Project

General

Profile

Bug #5905

wrong dn_maxblkid on dnode received to large_block dataset

Added by Toomas Soome about 5 years ago. Updated about 5 years ago.

Status:
New
Priority:
High
Assignee:
-
Category:
-
Start date:
2015-05-04
Due date:
% Done:

0%

Estimated time:
Difficulty:
Medium
Tags:
needs-triage
Gerrit CR:

Description

I have cloned the dataset recordsize=128k to another pool and new recordsize is 1M, I think I received to 1M dataset.

while checking file:
rw-r--r- 1 root root 39053312 apr 16 13:57 /platform/i86pc/amd64/boot_archive

with bootloader standalone zfs reader, i have found the dn_maxblkid is wrong in received file (values are in hex):

grub-core/fs/zfs/zfs.c:3870: read blksz 20000
grub-core/fs/zfs/zfs.c:3894: blkid: 128 dn_maxblkid: 127
grub-core/fs/zfs/zfs.c:3894: blkid: 129 dn_maxblkid: 127

while original has correct value:
grub-core/fs/zfs/zfs.c:3870: read blksz 20000
grub-core/fs/zfs/zfs.c:3894: blkid: 128 dn_maxblkid: 129
grub-core/fs/zfs/zfs.c:3894: blkid: 129 dn_maxblkid: 129

so, I did re-generate this boot_archive, and new one has also correct dn_maxblkid - 129.

note, neither grub-0.97 in illumos nor grub2 does not check blkid against dn_maxblkid, however the freebsd loader does make sure blkid is not greater than dn_maxblkid.

History

#1

Updated by Matthew Ahrens about 5 years ago

I'm having a little trouble understanding the steps you took to get into this situation. Can you specify which zfs commands you ran, and their arguments?

#2

Updated by Toomas Soome about 5 years ago

Matthew Ahrens wrote:

I'm having a little trouble understanding the steps you took to get into this situation. Can you specify which zfs commands you ran, and their arguments?

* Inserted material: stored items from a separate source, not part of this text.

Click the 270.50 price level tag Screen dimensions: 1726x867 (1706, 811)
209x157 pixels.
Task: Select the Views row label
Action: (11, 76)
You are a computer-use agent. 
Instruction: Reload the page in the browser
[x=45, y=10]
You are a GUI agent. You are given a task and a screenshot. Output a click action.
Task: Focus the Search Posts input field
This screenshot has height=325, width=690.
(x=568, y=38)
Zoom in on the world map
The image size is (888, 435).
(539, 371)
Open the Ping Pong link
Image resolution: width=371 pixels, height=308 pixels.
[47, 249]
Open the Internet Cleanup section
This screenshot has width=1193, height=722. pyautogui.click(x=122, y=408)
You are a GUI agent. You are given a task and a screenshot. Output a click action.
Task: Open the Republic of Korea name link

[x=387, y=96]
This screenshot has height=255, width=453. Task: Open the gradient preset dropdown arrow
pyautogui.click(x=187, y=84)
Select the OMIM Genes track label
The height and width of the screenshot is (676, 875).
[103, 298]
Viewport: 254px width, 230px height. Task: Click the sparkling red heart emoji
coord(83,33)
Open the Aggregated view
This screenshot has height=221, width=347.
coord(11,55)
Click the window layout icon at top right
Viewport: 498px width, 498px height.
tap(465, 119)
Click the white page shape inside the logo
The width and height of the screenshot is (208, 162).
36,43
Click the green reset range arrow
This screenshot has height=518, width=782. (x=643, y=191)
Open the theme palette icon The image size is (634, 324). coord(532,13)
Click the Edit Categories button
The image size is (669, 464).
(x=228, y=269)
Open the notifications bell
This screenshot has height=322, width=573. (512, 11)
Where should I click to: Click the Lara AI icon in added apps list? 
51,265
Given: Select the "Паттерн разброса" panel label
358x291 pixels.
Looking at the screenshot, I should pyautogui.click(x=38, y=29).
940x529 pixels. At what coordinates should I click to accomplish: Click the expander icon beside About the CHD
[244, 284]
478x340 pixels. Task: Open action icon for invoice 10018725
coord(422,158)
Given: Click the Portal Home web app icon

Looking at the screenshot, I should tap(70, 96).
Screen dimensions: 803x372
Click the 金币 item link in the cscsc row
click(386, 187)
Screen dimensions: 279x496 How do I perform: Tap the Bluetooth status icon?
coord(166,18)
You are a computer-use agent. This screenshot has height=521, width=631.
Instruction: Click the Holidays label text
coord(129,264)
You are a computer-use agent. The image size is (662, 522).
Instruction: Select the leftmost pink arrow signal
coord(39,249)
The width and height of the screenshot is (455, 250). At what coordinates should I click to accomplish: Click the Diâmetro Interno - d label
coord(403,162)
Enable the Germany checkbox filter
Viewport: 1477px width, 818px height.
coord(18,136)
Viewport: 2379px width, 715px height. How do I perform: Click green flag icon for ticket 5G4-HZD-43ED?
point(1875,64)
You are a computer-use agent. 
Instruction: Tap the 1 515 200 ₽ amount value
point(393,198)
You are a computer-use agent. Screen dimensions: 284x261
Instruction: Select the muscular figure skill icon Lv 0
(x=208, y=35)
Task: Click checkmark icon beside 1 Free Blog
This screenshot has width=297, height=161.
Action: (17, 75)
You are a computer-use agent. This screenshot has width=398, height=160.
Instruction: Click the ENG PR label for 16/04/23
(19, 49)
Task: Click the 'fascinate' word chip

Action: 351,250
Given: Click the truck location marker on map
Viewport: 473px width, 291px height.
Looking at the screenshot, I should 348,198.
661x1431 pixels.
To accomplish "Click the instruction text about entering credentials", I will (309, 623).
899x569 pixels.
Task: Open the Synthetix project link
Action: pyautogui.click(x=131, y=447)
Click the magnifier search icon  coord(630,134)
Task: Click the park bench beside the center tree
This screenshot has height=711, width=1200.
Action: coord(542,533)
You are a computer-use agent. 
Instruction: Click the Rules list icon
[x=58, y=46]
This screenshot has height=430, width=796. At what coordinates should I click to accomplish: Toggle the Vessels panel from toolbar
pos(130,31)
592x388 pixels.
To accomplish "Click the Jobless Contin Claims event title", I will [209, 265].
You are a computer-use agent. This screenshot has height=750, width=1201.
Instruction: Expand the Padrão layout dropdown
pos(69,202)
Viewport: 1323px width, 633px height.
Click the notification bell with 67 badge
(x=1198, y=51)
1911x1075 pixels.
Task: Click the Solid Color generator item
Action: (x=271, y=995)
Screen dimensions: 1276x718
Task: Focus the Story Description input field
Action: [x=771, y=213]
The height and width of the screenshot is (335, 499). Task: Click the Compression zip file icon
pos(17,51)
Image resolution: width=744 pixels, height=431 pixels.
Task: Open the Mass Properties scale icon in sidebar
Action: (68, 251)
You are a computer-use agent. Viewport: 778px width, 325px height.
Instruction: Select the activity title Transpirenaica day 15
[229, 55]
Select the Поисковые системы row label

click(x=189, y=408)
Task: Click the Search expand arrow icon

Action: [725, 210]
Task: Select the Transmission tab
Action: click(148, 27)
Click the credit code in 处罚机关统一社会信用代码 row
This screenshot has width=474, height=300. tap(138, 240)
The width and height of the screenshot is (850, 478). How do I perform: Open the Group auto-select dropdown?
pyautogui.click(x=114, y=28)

apparently, the large_block may even not be related; the source DS:
raid/ROOT/test recordsize 128K default

  1. zfs snapshot raid/ROOT/test@today
  2. zfs send raid/ROOT/test@today | zfs receive -e rpool/ROOT
    now the received DS has same recordsize:
    rpool/ROOT/test recordsize 128K default
running grub2 fstest to compare files:
  1. ./grub-fstest -r loop0 /dev/rdsk/c3t0d0s0 cmp /ROOT/test/@/platform/i86pc/amd64/boot_archive /platform/i86pc/amd64/boot_archive && echo OK
    OK
    does compare work?
  2. ./grub-fstest -r loop0 /dev/rdsk/c3t0d0s0 cmp /ROOT/test/@/platform/i86pc/amd64/boot_archive /platform/i86pc/boot_archive && echo OK
    ./grub-fstest: error: compare fail at offset 32848.

and from debug log:

grub-core/fs/zfs/zfs.c:3870: read blksz 20000
grub-core/fs/zfs/zfs.c:3894: blkid: 128 dn_maxblkid: 127
grub-core/fs/zfs/zfs.c:3894: blkid: 129 dn_maxblkid: 127

so, even this trivial send | receive did reproduce it.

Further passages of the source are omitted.